__Task objective__
From the entries below, copy exactly the lines from the one that contains "I wojna światowa (406, 2037)" through the one that contains "Dzieje najnowsze (37, 300)", both included, and only those.
**** Data excerpts ****
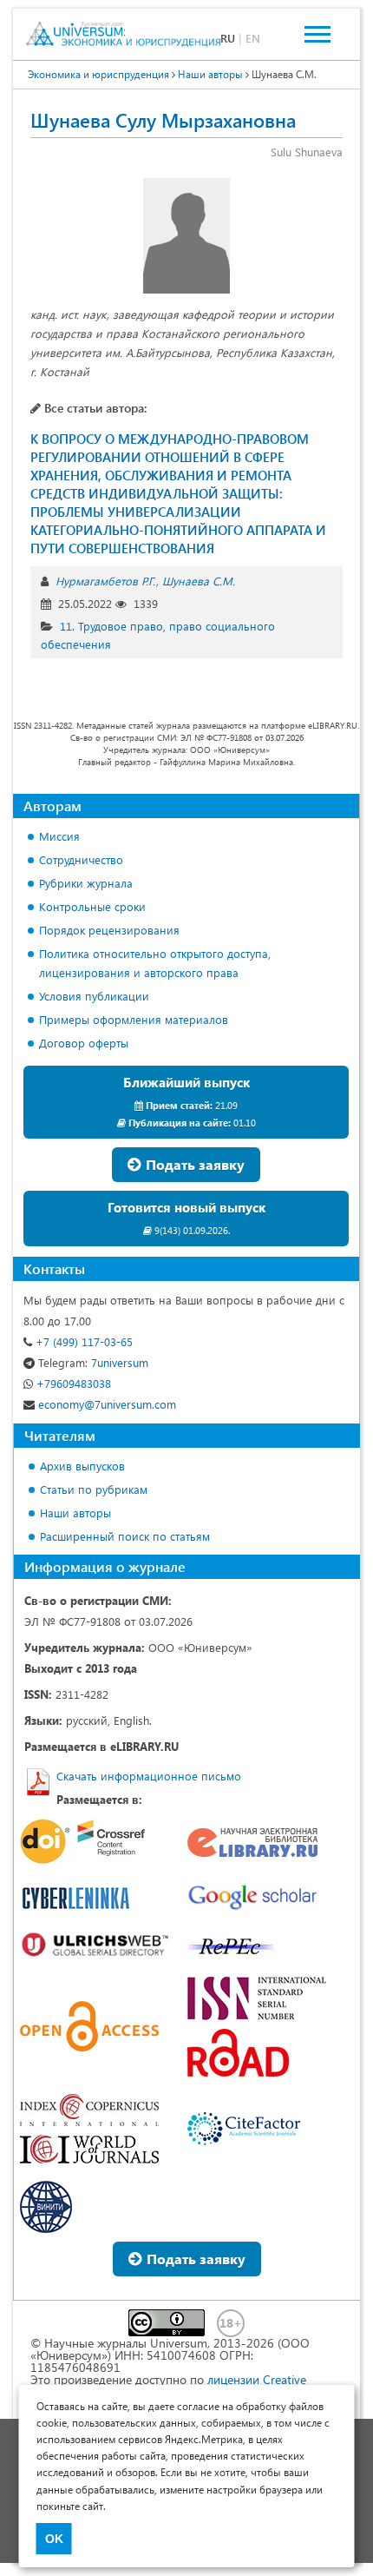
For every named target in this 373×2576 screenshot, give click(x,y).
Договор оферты (83, 1042)
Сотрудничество (81, 859)
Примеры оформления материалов (133, 1019)
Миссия (59, 836)
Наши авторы (75, 1512)
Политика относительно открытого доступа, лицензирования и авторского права (155, 963)
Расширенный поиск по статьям (125, 1536)
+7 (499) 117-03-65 (82, 1341)
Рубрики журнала (86, 882)
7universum (93, 1362)
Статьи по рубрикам (93, 1489)
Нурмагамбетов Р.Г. (105, 580)
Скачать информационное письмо (148, 1775)
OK (54, 2539)
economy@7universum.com (105, 1404)
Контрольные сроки (92, 906)
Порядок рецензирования (109, 929)
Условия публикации (94, 995)
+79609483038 (72, 1383)
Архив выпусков (82, 1465)
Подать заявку (193, 1164)
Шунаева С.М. (198, 580)
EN (252, 37)
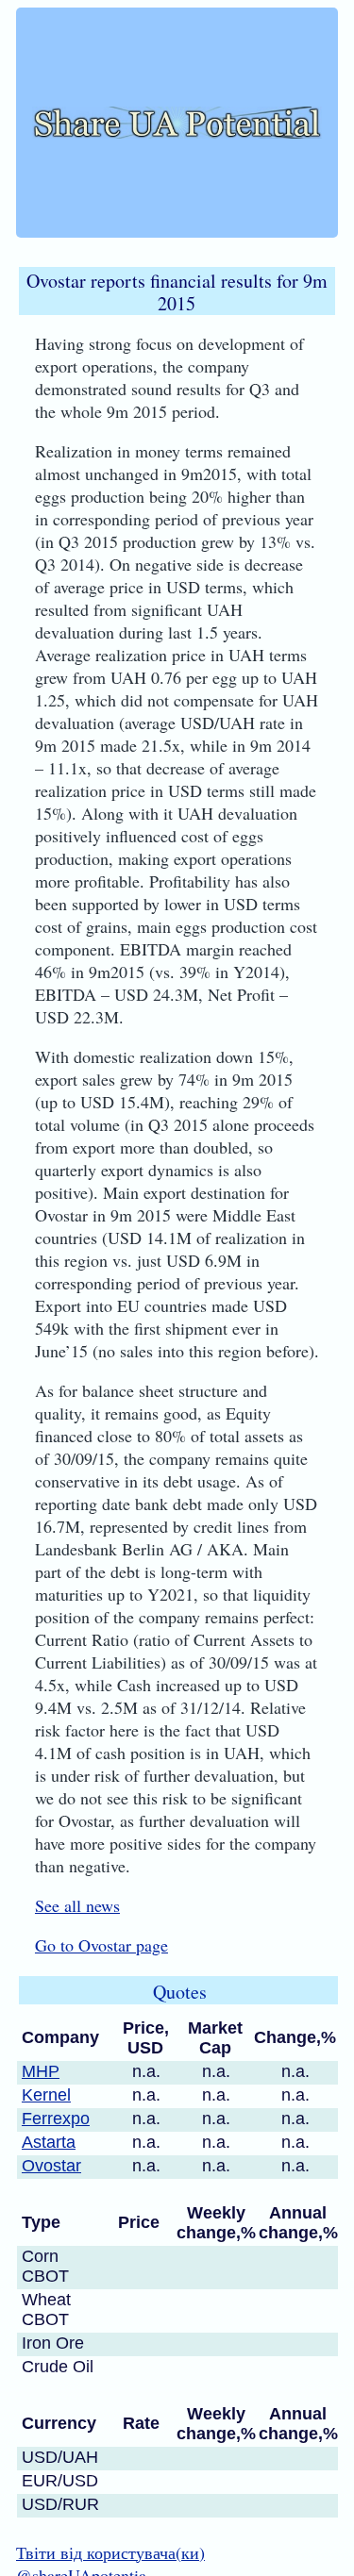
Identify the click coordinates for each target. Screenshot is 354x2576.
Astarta (49, 2142)
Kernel (46, 2095)
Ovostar (51, 2165)
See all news (77, 1905)
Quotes (180, 1991)
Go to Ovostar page (101, 1945)
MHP (40, 2071)
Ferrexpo (56, 2118)
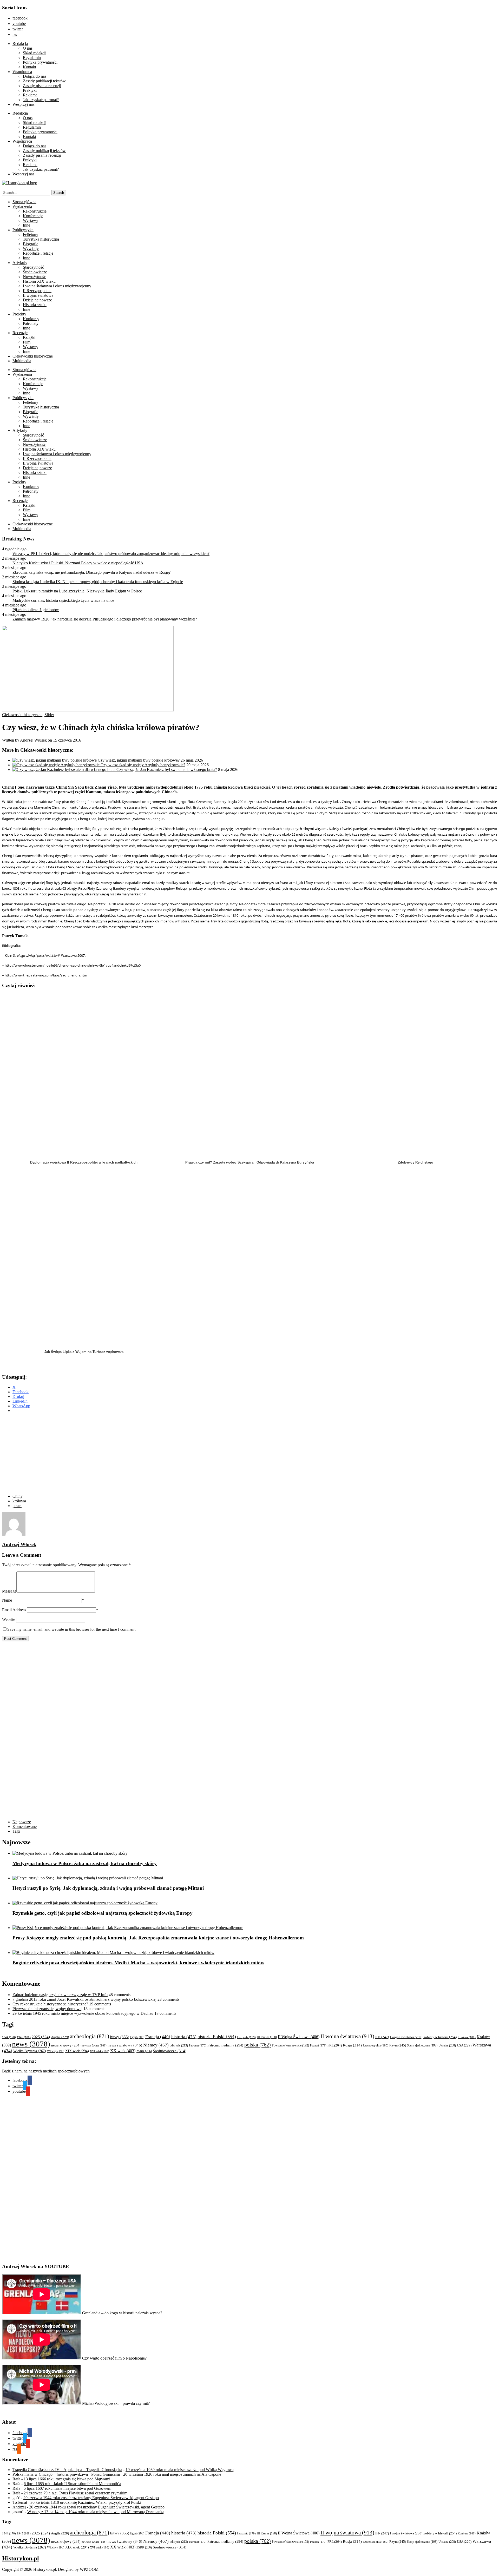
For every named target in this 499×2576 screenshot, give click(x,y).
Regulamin (32, 57)
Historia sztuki (35, 304)
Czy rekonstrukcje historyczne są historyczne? (50, 2004)
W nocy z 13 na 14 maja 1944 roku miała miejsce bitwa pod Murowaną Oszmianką (95, 2511)
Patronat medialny (225, 2045)
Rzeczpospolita (375, 2045)
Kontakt (29, 67)
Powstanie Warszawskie (290, 2045)
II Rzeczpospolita (37, 290)
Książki (29, 337)
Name (7, 1600)
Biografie (30, 244)
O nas (27, 48)
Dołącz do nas (34, 76)
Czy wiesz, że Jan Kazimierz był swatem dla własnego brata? (166, 769)
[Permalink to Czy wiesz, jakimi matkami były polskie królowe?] (55, 760)
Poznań (318, 2045)
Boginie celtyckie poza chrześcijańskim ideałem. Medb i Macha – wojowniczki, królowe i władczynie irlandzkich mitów (138, 1962)
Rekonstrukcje (35, 211)
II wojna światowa (38, 295)
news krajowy (66, 2045)
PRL (334, 2045)
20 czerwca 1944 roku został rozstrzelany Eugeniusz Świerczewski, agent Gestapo (91, 2497)
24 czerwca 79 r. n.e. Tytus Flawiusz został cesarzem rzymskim (75, 2493)
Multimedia (21, 361)
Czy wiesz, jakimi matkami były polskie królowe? (139, 760)
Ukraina (447, 2045)
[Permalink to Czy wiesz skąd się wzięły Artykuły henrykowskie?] (56, 765)
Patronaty (30, 323)
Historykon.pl (20, 2558)
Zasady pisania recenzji (42, 85)
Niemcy (156, 2045)
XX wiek (122, 2050)
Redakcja (20, 43)
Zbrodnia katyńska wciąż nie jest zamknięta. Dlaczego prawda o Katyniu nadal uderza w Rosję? (91, 572)
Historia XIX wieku (39, 281)
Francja (157, 2036)
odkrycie (179, 2045)
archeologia (89, 2036)
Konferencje (33, 216)
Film (26, 342)
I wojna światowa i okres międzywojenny (57, 286)
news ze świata (94, 2045)
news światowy (125, 2045)
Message (9, 1591)
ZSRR (144, 2051)
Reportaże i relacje (38, 253)
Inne (26, 225)
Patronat (197, 2045)
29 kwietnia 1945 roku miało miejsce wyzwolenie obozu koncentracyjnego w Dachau (82, 2013)
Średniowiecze (35, 272)
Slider (49, 714)
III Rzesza (267, 2037)
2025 (41, 2037)
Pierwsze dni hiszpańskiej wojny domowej (47, 2008)
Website (8, 1619)
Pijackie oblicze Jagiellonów (35, 609)
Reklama (30, 95)
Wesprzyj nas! (24, 104)
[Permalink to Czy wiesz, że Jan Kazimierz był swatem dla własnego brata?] (64, 769)
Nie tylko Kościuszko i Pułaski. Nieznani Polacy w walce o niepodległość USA (77, 563)
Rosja (352, 2045)
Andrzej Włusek (33, 740)
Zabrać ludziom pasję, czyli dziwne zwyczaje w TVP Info (60, 1994)
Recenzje (20, 333)
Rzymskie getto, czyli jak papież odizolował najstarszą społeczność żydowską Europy (102, 1913)
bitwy (119, 2037)
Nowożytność (34, 276)
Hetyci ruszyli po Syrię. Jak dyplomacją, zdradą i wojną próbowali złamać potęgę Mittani (108, 1888)
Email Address (14, 1610)
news (31, 2044)
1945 (24, 2037)
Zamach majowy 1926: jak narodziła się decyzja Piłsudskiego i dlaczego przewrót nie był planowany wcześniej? (104, 619)
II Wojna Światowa (298, 2036)
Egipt (137, 2037)
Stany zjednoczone (422, 2045)
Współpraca (22, 71)
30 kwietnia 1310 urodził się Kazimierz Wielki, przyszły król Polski (85, 2502)
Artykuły (19, 262)
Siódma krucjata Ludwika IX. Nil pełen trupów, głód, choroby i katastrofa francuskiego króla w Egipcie (97, 581)
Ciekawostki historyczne (32, 356)
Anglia (60, 2037)
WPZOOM (89, 2569)
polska (257, 2044)
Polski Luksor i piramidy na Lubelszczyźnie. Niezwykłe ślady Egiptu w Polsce (77, 591)
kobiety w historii (440, 2037)
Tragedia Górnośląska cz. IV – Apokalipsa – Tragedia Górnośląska (67, 2469)
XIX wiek (77, 2051)
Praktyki (30, 90)
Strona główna (24, 202)
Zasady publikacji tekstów (44, 81)
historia (183, 2036)
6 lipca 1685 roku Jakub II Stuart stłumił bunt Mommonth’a (72, 2483)
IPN (382, 2037)
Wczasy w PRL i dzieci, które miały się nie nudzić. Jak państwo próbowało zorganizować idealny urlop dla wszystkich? (110, 553)
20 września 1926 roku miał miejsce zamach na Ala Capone (172, 2474)
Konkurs (467, 2037)
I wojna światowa (406, 2037)
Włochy (55, 2051)
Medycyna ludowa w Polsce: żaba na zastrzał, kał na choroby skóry (84, 1863)
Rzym (397, 2045)
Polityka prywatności (40, 62)
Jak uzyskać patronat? (41, 99)
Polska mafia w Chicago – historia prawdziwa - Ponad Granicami (66, 2474)
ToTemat (19, 2502)
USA (464, 2045)
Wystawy (30, 220)
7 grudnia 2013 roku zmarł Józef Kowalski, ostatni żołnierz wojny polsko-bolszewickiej (84, 1999)
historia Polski (217, 2036)
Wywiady (31, 248)
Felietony (30, 234)
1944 (9, 2037)
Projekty (19, 314)
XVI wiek (99, 2051)
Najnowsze (21, 1822)
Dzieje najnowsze (37, 300)
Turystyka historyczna (41, 239)
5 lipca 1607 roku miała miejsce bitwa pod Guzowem (67, 2488)
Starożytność (33, 267)
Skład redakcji (34, 53)
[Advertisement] (101, 1453)
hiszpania (246, 2037)
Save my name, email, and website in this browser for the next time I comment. (71, 1629)
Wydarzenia (22, 206)
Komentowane (24, 1826)
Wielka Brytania (29, 2051)
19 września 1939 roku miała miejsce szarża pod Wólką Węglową (180, 2469)
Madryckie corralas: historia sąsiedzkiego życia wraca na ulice (63, 600)
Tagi (16, 1831)
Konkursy (31, 318)
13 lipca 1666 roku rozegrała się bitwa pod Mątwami (67, 2479)
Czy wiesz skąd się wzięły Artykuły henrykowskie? (143, 765)
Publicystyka (23, 230)
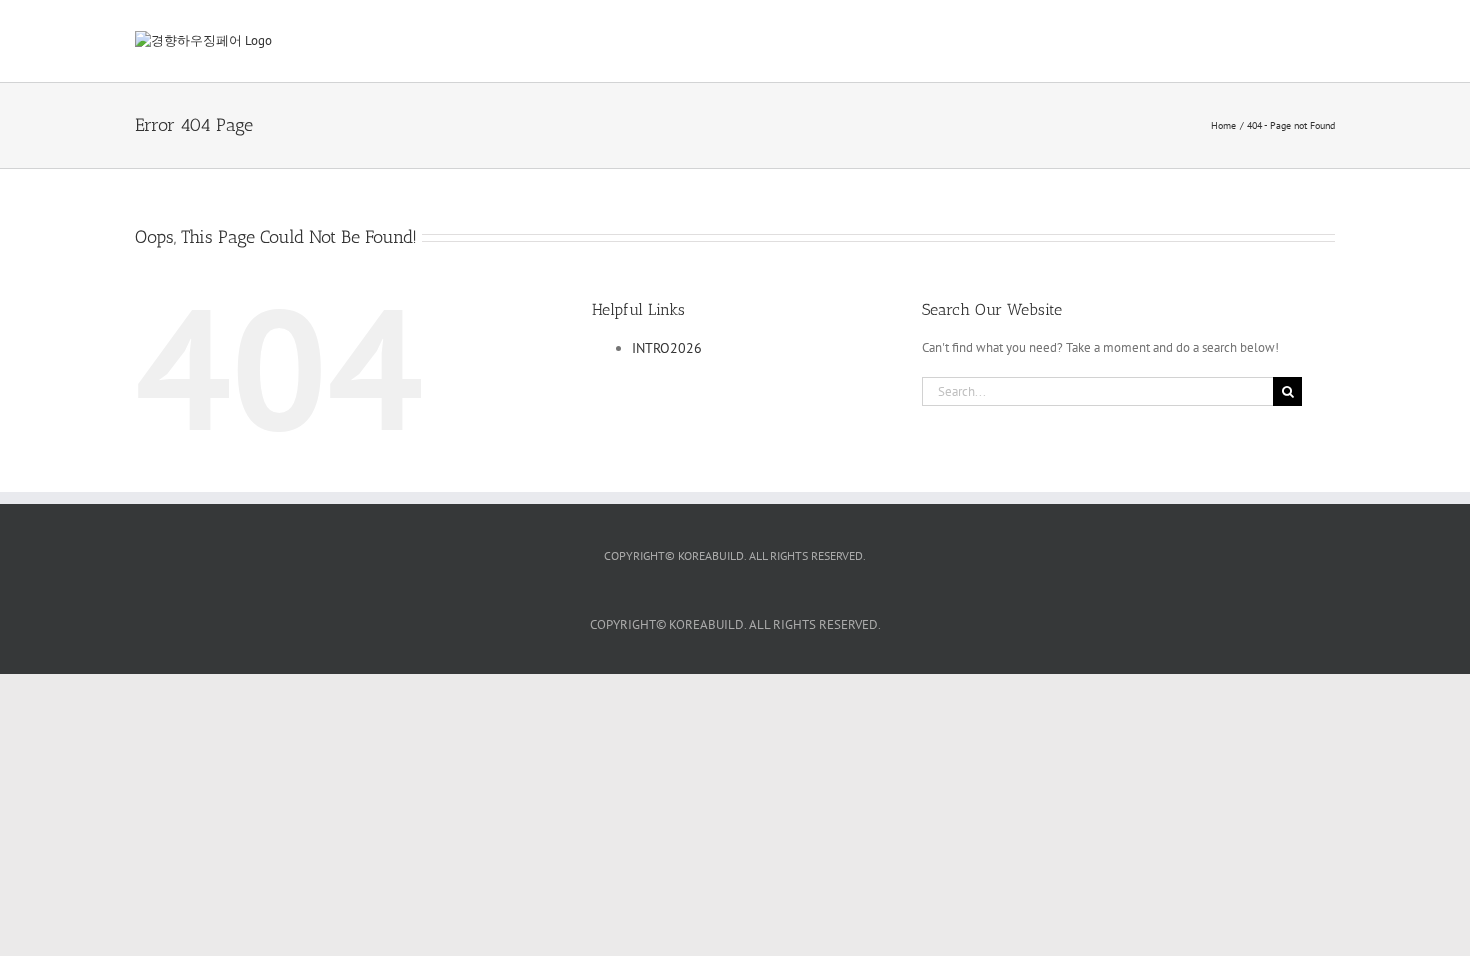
****
__Answer below__
I wojna światowa (406, 2037)
Włochy (55, 2051)
Medycyna ludowa w Polsce: żaba na zastrzał, kał na choroby skóry (84, 1863)
Rzym (397, 2045)
Polityka prywatności (40, 62)
Jak uzyskać patronat? (41, 99)
Polska mafia w Chicago – historia prawdziwa - Ponad Granicami (66, 2474)
ToTemat (19, 2502)
USA (464, 2045)
Wystawy (30, 220)
7 grudnia 2013 roku zmarł Józef Kowalski, ostatni żołnierz wojny polsko-bolszewickiej (84, 1999)
historia Polski (217, 2036)
Wywiady (31, 248)
Felietony (30, 234)
1944 (9, 2037)
Projekty (19, 314)
XVI wiek (99, 2051)
Najnowsze (21, 1822)
Dzieje najnowsze (37, 300)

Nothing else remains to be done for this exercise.